> **Задания**:
1. Какие годы жизни Сергея Арсеньевича Виноградова указаны в тексте о его выставке?
2. Перечисли все качества, которые, согласно тексту о выставке Виноградова, выдаёт его автопортрет 1922 года.
3. Перепиши дословно фрагмент текста о выставке Виноградова, который открывается словами «Картины Виноградова встречаются» и завершается словами «блеском восполняет пробелы.».

> **Текст**:
##########

«Есть у Солнца аромат,
Сладко внятный только нам,
Зримый птицам и цветам».
Константин Бальмонт
Музей русского импрессионизма «открывает» имена забытых или – полузабытых мастеров; тех, что были известны и даже – популярны, вращались в салонах, пропагандировали тот или иной стиль, но в какой-то момент выпали из коллективной памяти. Причины тому – различны, а постреволюционная эмиграция – пожалуй, основной резон.
Кроме того, многие авторы, точнее их произведения кажутся сейчас «неоригинальными», подражательно-вторичными. Всё же такие вещи говорят об эпохе гораздо чётче, громче, нежели явные шедевры. Средний художник ловит волну с прилежностью хорошего ученика, не претендующего на золотые медали. Таков Сергей Арсеньевич Виноградов (1869—1938), чья выставка недавно открылась в Музее русского импрессионизма.
Картины Виноградова встречаются на крупных, тематических экспозициях, поэтому говорить о тотальном забвении как-то не получается. Допустим, ряд его работ, в том числе изумительная «Алупка. Ночь» - с белыми дамами на фоне крымского звездопада – были представлены в грандиозном проекте «Некто 1917», объединившим все течения и безумия 1917 года. Однако этого чересчур мало, чтобы составить мнение о Виноградове, поэтому выставка «Нарисованная жизнь» с блеском восполняет пробелы.
Масштаб скромнее, чем у его друзей – Константина Коровина и Валентина Серова, но зато Виноградов слыл разносторонним интеллектуалом и, как нынче говорят, арт-консультантом. Его потрясающее чутьё сделало Виноградова сподвижником братьев Морозовых – знаменитых коллекционеров. Он советовал, наставлял, иной раз – жёстко. Хотя, Игорь Северянин призывал: «Художник, будь художник только: / Не совмещай с собой дельца», Виноградов стоял где-то посредине. Он и внешне был похож на респектабельного юриста или судовладельца. Автопортрет (1922) выдаёт нам всё – ум, волю, характер и ясность цели.

##########

> **Строки**:
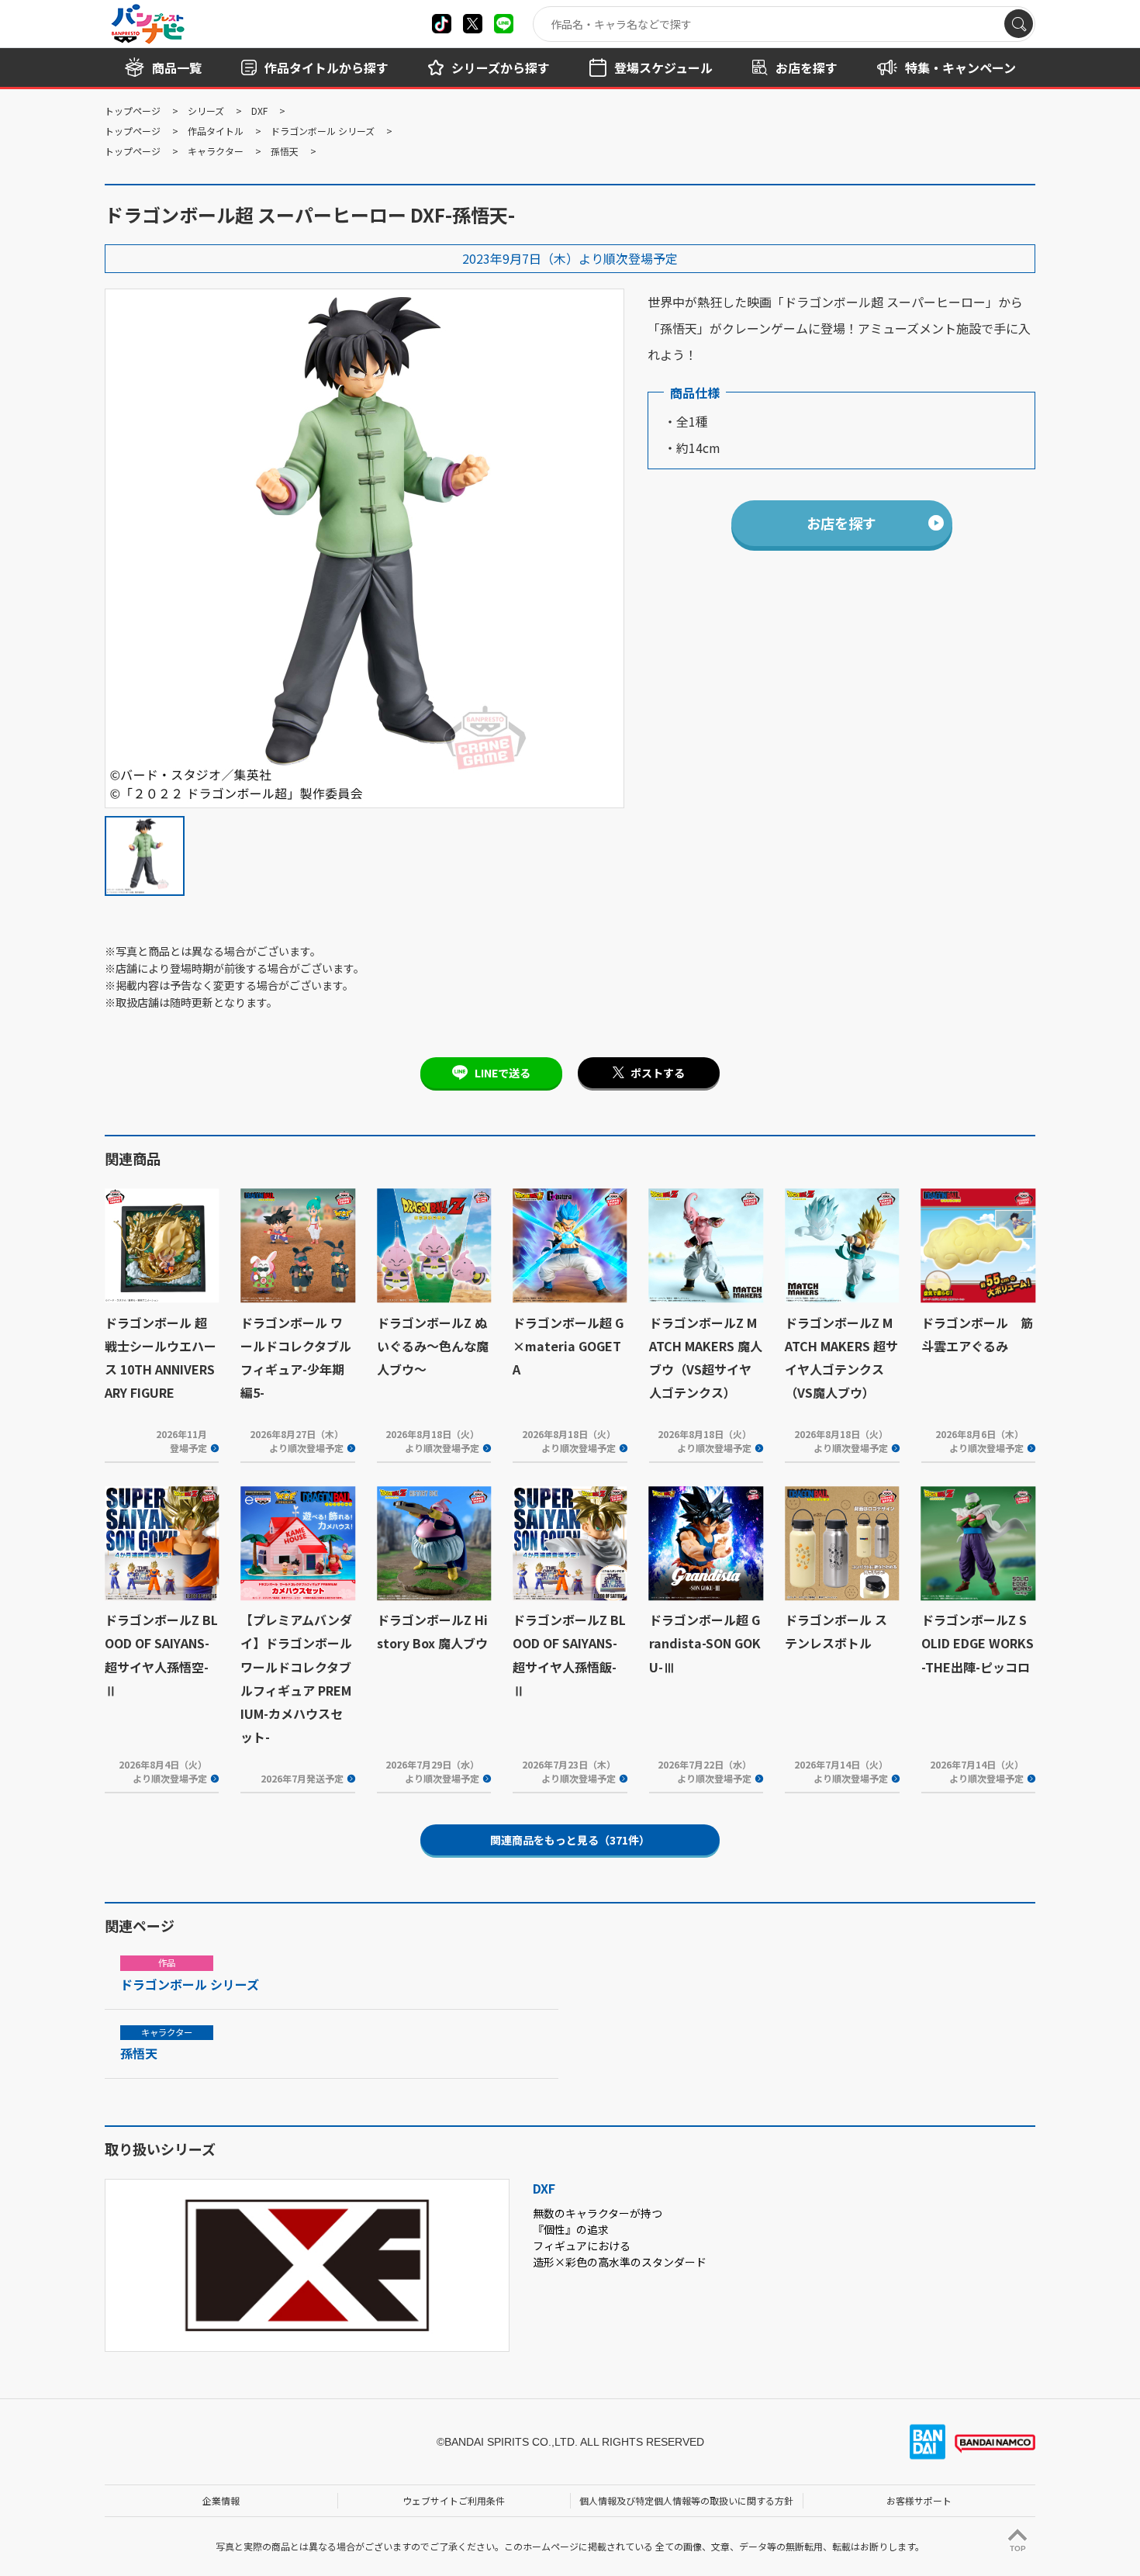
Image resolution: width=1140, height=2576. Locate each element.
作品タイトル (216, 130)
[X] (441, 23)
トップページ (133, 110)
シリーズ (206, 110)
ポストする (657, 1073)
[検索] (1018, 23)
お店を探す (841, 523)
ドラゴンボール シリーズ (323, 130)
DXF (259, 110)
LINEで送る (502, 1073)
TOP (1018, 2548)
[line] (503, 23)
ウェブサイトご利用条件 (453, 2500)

##########

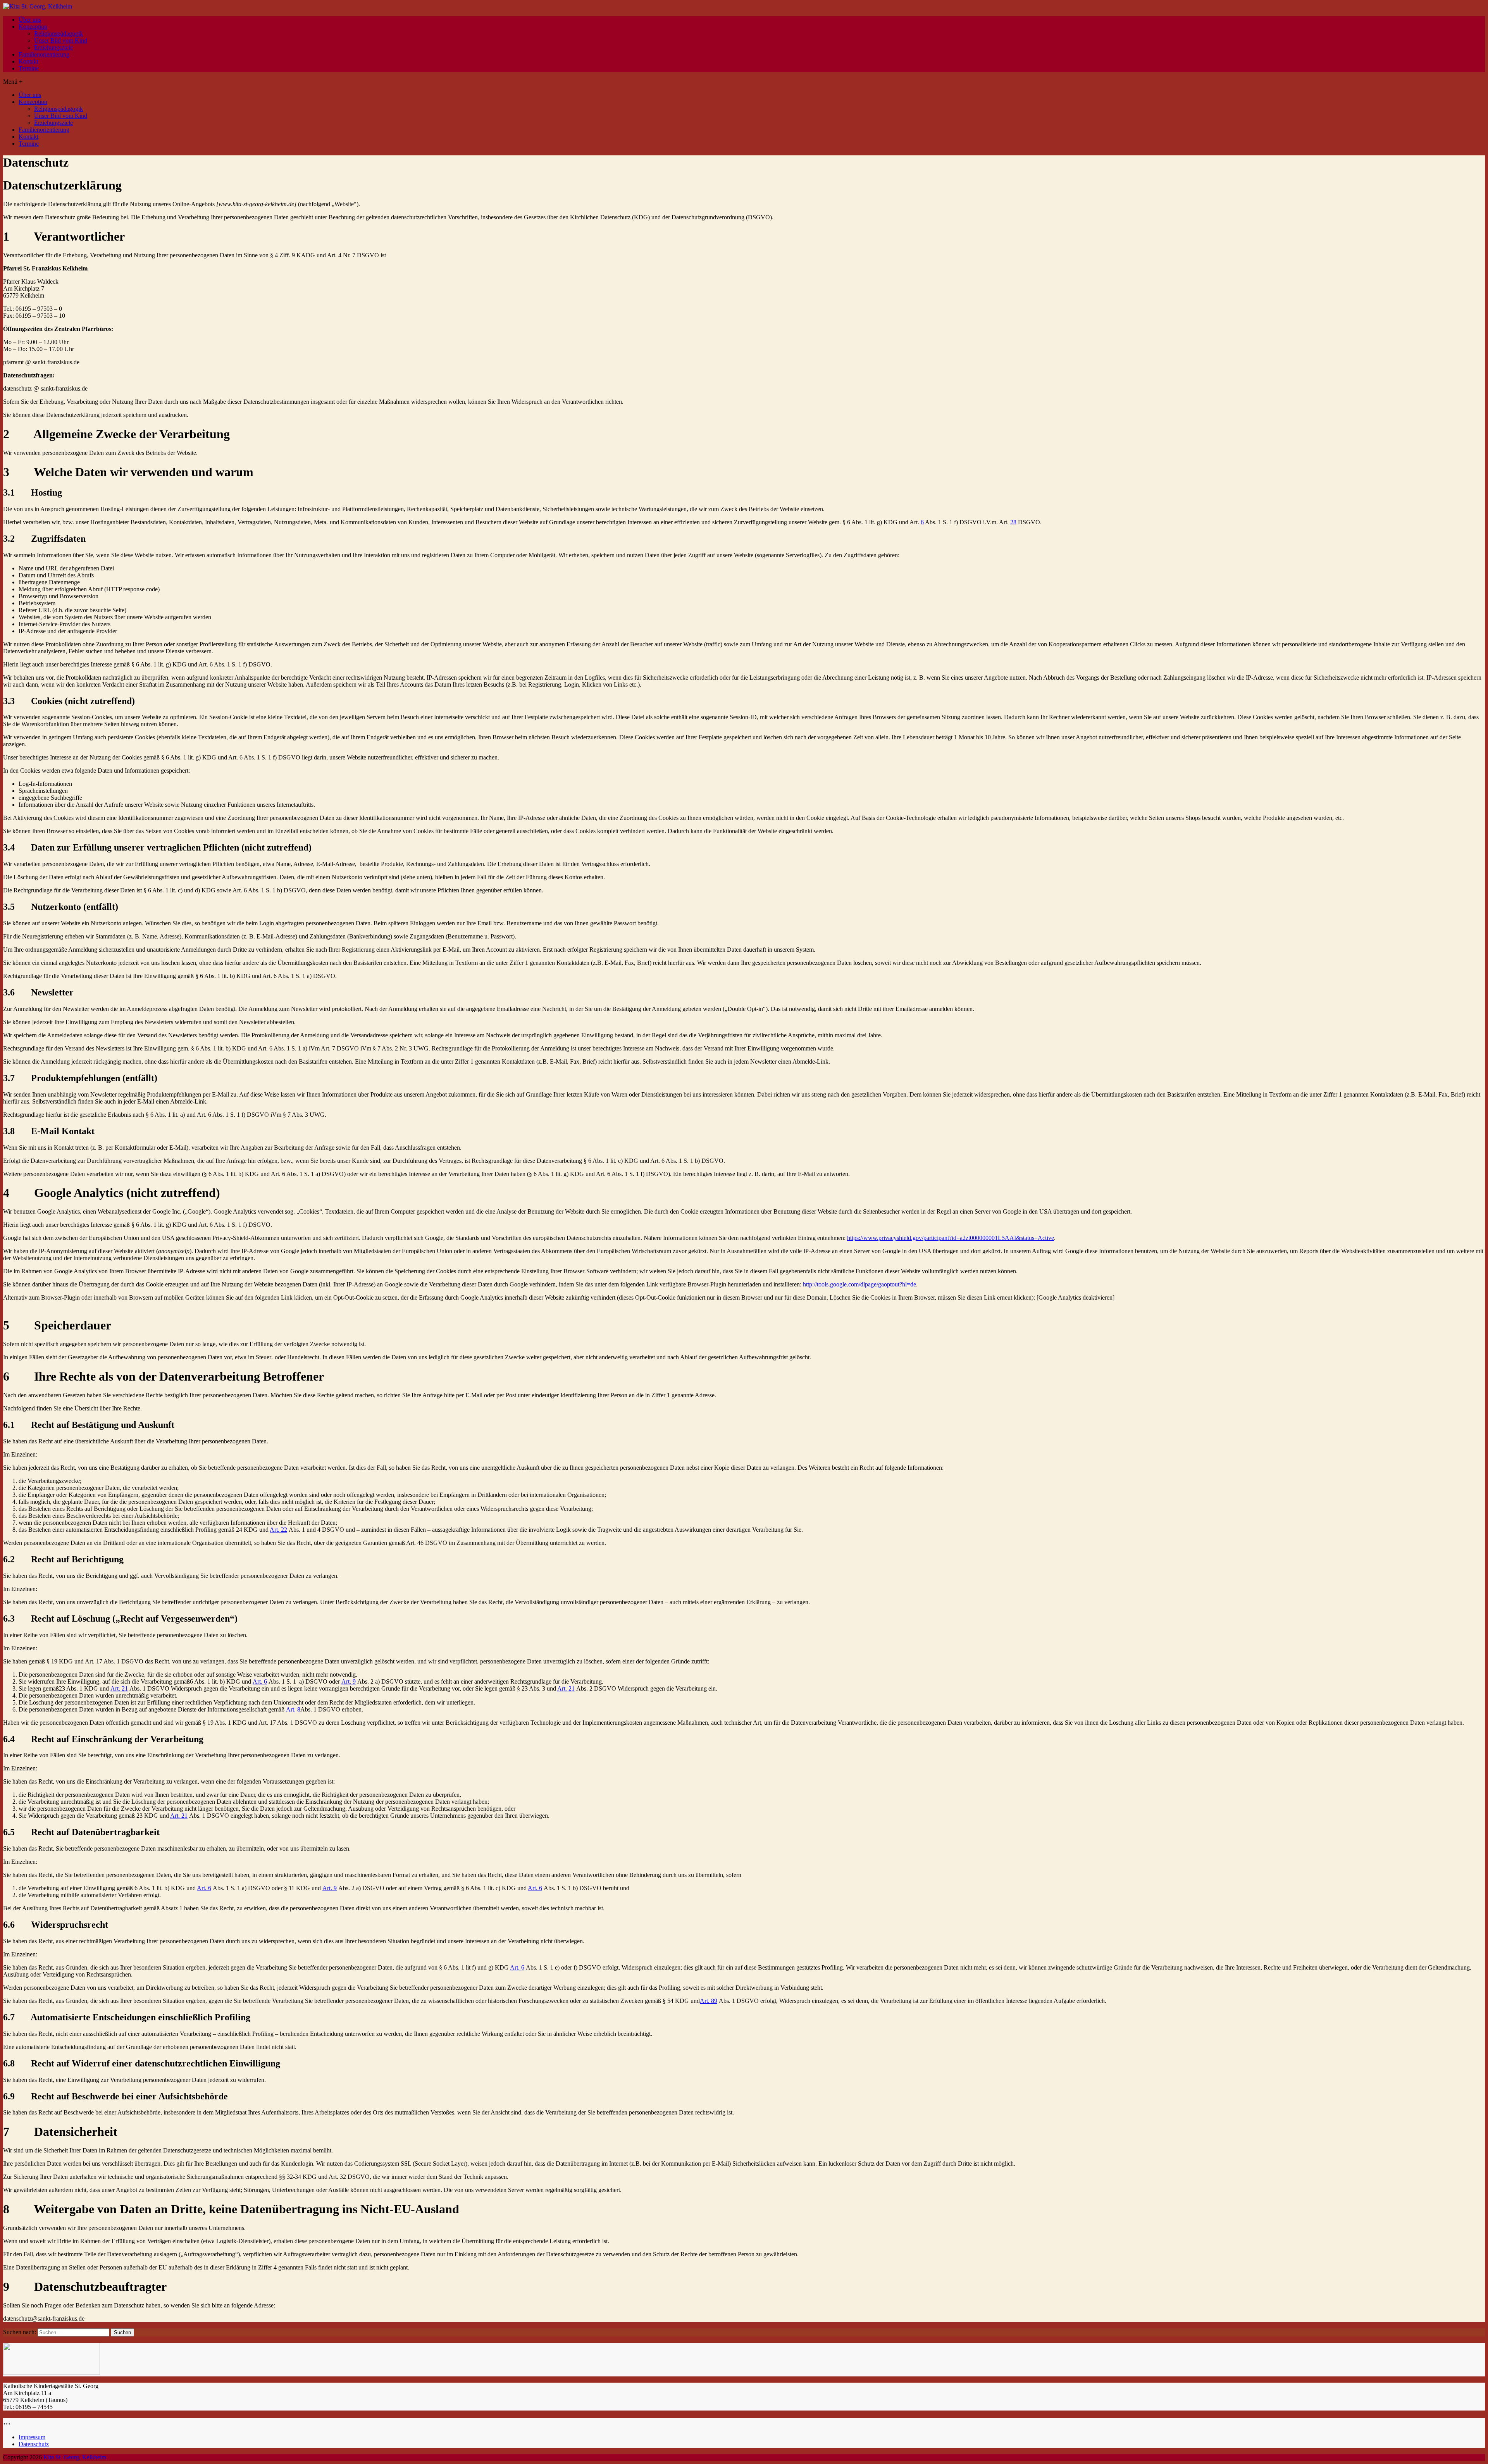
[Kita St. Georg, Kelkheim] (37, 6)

##########

> **Ответы к заданиям**:
1. 1869—1938

2. Ум, воля, характер, ясность цели.

3.
Картины Виноградова встречаются на крупных, тематических экспозициях, поэтому говорить о тотальном забвении как-то не получается. Допустим, ряд его работ, в том числе изумительная «Алупка. Ночь» - с белыми дамами на фоне крымского звездопада – были представлены в грандиозном проекте «Некто 1917», объединившим все течения и безумия 1917 года. Однако этого чересчур мало, чтобы составить мнение о Виноградове, поэтому выставка «Нарисованная жизнь» с блеском восполняет пробелы.